Raburn and Sample Sizes


As Bryan Craves noted yesterday, Tigers fans (and management) are justifiably concerned – despite

Ryan Raburn

‘s performances at the plate in spring training – about whether or not he’ll be able to hit in the colder months of the regular season.

Over his career, spanning parts of 6 major league seasons, Raburn has really only been a good hitter in August and September.  But… he has been such a good hitter in those two months that his career averages really don’t look too shabby (at least in the post-juice era).  With the way he has hit in spring training – and given the fact that he has hit passably in April but abominably in May – I’ve been a little puzzled as to why Raburn hasn’t hit early and whether what we’re seeing is bad luck or something more.

For one thing, we don’t have an enormous sample size when it comes to Ryan Raburn at the plate.  Though he has been around for a while, he has usually been a part time player and has amassed only 1368 at bats over all that time.  That’s less than half the number for Delmon Young.  Moreover, Raburn hasn’t played as much in first-halves as he has in second-halves during those 6 years so the sample size for at bats in cold months isn’t that large.  Any time numbers look bad (or good) in a small sample, there’s a decent chance that you can chalk it all up to luck.  After all, if Gerald Laird has a tremendous month none of us will believe that he has turned the corner as a hitter.

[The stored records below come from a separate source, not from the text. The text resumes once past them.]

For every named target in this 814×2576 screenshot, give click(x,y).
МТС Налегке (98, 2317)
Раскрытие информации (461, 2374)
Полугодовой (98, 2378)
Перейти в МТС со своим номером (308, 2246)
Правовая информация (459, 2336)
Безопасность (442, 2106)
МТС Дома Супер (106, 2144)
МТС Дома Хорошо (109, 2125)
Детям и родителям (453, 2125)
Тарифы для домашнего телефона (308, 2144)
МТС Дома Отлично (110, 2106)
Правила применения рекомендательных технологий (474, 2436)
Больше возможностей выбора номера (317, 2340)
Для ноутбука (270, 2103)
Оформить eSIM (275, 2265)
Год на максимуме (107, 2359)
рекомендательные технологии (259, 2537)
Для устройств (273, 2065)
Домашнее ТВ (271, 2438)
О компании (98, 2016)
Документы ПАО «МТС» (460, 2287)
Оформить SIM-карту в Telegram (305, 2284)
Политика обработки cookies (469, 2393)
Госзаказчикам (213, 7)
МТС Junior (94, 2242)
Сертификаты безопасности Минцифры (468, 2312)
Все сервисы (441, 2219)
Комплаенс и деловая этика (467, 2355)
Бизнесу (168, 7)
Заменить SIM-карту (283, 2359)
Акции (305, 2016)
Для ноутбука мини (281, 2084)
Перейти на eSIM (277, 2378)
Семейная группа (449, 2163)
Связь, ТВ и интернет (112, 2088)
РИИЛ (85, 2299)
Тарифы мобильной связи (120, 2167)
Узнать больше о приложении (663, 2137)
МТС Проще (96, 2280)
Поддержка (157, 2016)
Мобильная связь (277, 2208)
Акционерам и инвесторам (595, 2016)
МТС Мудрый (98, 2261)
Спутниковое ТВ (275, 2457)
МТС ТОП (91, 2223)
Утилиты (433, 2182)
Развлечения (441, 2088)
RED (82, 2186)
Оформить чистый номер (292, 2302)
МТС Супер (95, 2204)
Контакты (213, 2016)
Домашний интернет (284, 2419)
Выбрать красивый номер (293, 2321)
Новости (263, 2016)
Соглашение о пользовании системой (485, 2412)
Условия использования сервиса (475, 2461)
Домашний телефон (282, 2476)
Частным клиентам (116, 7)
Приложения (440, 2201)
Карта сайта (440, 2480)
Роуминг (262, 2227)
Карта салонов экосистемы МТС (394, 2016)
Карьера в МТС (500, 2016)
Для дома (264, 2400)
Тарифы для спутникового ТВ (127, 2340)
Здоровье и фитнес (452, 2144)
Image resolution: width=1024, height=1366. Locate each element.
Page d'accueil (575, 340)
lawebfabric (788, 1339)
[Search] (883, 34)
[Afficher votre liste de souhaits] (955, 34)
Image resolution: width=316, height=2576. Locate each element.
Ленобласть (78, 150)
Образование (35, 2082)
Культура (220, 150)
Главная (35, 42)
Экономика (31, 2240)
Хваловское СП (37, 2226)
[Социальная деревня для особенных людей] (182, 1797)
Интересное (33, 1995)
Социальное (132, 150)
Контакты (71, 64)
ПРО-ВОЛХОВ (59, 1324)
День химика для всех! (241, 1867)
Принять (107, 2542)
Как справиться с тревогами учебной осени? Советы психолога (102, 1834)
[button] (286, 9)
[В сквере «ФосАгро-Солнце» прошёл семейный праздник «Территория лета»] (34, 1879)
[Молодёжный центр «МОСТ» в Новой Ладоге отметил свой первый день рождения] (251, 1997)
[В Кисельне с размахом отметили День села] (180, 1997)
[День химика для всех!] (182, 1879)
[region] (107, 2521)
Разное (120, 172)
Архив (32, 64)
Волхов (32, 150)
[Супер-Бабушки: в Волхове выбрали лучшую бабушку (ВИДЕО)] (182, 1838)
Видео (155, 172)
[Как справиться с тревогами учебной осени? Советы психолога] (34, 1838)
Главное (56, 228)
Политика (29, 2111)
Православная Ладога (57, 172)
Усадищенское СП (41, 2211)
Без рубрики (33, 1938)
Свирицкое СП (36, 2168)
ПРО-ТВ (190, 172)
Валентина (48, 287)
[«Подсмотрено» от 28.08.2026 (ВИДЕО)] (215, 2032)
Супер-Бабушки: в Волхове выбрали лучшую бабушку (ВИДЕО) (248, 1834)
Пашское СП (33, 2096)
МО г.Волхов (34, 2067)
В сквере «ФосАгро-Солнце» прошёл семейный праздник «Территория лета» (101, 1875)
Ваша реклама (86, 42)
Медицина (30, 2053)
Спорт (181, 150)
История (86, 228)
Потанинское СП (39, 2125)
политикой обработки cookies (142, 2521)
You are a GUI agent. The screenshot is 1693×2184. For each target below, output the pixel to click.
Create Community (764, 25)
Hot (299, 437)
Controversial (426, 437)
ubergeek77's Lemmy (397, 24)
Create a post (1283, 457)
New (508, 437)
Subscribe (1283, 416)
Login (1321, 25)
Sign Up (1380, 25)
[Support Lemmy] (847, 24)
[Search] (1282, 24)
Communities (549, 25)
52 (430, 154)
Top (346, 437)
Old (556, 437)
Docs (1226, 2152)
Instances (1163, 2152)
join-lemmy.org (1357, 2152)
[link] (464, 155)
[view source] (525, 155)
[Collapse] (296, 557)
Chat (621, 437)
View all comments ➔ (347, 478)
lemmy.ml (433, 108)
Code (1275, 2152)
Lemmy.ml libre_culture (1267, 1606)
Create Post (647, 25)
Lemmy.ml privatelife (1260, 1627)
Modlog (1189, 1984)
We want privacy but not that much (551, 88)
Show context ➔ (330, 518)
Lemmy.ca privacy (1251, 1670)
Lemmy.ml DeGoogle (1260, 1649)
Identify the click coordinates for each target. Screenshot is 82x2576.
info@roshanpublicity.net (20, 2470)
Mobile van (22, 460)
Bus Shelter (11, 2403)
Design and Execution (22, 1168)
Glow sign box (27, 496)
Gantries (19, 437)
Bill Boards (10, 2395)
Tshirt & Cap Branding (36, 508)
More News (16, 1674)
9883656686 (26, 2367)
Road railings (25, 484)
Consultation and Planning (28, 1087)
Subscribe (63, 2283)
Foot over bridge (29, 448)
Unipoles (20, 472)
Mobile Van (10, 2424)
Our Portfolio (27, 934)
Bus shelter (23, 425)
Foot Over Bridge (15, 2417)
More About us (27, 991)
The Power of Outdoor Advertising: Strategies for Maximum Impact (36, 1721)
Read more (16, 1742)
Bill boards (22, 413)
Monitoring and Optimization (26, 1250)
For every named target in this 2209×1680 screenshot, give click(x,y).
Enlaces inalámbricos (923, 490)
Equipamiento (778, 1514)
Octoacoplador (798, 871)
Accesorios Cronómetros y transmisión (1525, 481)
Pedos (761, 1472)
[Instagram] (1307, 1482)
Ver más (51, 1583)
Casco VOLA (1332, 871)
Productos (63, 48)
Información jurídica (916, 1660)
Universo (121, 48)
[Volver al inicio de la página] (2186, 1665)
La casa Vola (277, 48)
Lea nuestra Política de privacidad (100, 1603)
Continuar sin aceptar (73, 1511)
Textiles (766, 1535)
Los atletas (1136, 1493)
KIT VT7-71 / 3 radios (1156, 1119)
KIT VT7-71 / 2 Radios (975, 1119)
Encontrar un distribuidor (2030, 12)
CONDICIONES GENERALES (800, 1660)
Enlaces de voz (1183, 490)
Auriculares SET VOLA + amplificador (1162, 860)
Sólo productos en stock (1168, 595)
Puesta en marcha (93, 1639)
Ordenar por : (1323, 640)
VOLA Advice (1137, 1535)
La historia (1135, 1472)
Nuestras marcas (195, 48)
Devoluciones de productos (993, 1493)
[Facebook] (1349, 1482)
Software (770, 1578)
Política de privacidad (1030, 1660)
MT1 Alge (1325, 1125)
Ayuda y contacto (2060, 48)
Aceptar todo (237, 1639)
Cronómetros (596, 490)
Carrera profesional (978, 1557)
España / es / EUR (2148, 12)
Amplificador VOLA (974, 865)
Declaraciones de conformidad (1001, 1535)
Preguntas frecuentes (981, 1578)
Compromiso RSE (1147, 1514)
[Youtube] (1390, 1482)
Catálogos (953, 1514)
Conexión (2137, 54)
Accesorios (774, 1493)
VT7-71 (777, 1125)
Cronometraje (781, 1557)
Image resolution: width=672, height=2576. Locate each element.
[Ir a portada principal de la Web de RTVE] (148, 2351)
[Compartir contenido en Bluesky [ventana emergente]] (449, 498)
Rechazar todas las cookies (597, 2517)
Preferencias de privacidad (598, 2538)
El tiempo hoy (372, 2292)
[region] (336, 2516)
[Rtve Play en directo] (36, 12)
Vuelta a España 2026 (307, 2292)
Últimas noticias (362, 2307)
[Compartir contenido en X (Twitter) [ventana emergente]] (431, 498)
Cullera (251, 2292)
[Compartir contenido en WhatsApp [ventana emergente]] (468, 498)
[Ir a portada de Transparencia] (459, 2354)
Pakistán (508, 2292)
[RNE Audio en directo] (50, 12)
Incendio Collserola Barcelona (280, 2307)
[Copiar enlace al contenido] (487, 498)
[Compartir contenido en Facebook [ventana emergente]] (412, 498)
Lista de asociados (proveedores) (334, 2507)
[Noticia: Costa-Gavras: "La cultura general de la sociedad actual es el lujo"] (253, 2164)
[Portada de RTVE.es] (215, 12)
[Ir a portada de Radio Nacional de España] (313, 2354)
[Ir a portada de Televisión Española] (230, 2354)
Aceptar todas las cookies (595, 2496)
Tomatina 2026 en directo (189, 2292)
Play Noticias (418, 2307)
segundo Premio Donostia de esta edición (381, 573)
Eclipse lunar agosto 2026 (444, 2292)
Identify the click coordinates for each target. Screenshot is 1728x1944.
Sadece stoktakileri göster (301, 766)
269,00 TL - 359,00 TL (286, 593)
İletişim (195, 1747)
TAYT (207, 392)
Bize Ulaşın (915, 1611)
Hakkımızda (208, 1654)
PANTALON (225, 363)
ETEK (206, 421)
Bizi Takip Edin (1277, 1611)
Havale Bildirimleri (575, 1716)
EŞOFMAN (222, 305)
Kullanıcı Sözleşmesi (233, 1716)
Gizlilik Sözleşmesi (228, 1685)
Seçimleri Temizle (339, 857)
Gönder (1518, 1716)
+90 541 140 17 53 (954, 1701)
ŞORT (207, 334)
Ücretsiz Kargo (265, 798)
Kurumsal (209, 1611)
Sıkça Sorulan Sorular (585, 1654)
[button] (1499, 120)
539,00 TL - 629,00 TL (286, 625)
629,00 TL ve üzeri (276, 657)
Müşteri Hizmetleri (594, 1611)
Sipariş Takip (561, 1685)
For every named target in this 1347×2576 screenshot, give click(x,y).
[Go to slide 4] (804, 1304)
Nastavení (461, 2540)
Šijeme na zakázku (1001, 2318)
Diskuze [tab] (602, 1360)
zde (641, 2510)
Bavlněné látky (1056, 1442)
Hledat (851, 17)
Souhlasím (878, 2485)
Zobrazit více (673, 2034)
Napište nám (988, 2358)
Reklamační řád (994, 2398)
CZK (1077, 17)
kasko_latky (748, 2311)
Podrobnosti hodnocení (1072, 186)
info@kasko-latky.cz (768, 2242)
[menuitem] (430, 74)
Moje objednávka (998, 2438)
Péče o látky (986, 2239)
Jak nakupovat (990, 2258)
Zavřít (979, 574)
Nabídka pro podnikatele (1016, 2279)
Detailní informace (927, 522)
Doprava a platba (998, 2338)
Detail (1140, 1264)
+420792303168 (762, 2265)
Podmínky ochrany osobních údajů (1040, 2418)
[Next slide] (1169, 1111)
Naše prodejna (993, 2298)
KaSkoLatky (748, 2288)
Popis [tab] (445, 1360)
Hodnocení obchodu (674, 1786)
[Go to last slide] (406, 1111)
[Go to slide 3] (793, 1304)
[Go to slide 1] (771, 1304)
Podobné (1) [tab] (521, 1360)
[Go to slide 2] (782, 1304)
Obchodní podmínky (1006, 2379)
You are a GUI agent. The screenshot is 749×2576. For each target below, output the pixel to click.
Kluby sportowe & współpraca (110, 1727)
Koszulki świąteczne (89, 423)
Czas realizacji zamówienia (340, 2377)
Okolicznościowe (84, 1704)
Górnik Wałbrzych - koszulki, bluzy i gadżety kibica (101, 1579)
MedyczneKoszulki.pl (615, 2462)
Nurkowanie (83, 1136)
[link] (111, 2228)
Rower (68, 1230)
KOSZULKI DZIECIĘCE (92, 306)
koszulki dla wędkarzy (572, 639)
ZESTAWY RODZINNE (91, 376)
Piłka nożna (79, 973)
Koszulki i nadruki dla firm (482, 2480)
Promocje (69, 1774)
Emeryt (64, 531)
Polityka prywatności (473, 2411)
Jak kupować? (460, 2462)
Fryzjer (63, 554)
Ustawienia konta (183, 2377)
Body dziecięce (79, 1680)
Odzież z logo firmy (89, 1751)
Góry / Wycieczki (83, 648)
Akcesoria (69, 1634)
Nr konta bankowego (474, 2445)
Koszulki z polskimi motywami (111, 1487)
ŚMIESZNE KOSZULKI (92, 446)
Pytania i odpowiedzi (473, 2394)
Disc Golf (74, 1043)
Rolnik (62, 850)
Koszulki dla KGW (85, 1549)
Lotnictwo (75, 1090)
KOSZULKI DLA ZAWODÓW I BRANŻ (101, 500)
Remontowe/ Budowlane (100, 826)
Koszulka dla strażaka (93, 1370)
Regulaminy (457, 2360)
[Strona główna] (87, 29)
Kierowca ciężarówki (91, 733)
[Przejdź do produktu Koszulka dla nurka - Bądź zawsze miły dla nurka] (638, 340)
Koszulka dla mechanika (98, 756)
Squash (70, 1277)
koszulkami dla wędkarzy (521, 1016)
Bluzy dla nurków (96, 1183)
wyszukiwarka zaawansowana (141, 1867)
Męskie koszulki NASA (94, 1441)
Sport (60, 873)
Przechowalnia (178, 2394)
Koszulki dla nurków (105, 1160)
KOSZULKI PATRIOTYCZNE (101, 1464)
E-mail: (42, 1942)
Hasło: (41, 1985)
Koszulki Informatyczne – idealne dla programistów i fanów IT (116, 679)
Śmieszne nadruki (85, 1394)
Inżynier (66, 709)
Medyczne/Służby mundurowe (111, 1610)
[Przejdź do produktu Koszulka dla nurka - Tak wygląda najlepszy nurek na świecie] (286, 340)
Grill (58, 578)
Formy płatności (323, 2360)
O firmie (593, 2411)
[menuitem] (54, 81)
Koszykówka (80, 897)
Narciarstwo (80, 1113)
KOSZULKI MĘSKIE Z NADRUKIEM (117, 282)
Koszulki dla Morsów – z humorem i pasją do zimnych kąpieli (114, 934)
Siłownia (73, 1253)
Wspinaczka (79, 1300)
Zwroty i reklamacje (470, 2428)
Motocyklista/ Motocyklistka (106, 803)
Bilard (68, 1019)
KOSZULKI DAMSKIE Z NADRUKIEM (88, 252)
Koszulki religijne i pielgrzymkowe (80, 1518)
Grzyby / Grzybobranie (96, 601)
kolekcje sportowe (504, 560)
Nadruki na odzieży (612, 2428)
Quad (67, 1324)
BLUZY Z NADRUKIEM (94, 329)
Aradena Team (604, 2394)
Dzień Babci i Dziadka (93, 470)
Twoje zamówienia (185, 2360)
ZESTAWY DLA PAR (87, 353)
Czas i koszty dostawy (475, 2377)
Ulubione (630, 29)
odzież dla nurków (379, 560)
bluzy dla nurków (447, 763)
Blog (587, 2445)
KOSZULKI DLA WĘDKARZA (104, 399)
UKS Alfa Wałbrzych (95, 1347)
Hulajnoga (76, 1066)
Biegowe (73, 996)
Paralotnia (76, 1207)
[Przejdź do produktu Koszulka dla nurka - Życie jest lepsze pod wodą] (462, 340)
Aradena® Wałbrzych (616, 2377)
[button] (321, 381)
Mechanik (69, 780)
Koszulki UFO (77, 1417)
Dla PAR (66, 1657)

What I decided to do was to test the statistical significance of Raburn’s differential batting averages in each and every month.  I won’t go into the details of exactly how “statistical significance” is determined, but in a nutshell what it means is this:  If we assume that there is some ‘true Raburn’ and that ‘true Raburn’ has an exactly 27% chance of getting a hit in any at-bat (like rolling a weighted die), there is some chance that over any number of at-bats the actual number of hits will deviate by some amount from that 27%.   We can look at the number of hits we get in (for example) April vs. the number of hits we would have expected from ‘true Raburn’ given the number of at-bats he has had in April and see how much deviation there is.  Statistically, it’s then possible to estimate the % chance that the Raburn we see in April is not the ‘true Raburn’ but some ‘inferior Raburn’ (given that he hasn’t hit particularly well in April).  Statisticians would typically set a fairly high bar for results that are ‘statistically significant’ as opposed to merely suggestive – let’s say a 90% chance that ‘April Raburn’ is worse than ‘true Raburn’.  A bigger deviation and/or a bigger sample would mean that we’re more likely to find that the difference between that month’s Raburn.

But… as I already mentioned, sample sizes for Raburn aren’t that huge and there is a lot of randomness inherent in baseball.  Great hitters have streaks and slumps just like the Raburns and Inges of the world.   The only month in which Raburn has been not only worse than the norm but worse in a statistically significant fashion is the month of May.  For May, and May alone, there is (statistically speaking) only a 2-3% chance that ‘May Raburn’ is the same as ‘true Raburn’.  For each and every other month, Raburn’s numbers are within the plausible range for ‘true Raburn’ to luck his way into.  For April there is only a 54% chance that he’s actually worse than ‘true Raburn’, for June only a 45% chance.  And while he has hit well in August and September, there is only a 64% and 65% chance (respectively) that those Raburns are actually better than ‘true Raburn’ and not just finally getting lucky.

Unfortunately, this doesn’t provide any real solace:  Raburn may be genuinely awful in spring and early summer – I certainly can’t say that he isn’t.  All I can say is that we don’t have statistical ‘proof’ that he is and won’t at least until he has had the opportunity to stink in those months for at least a few more years.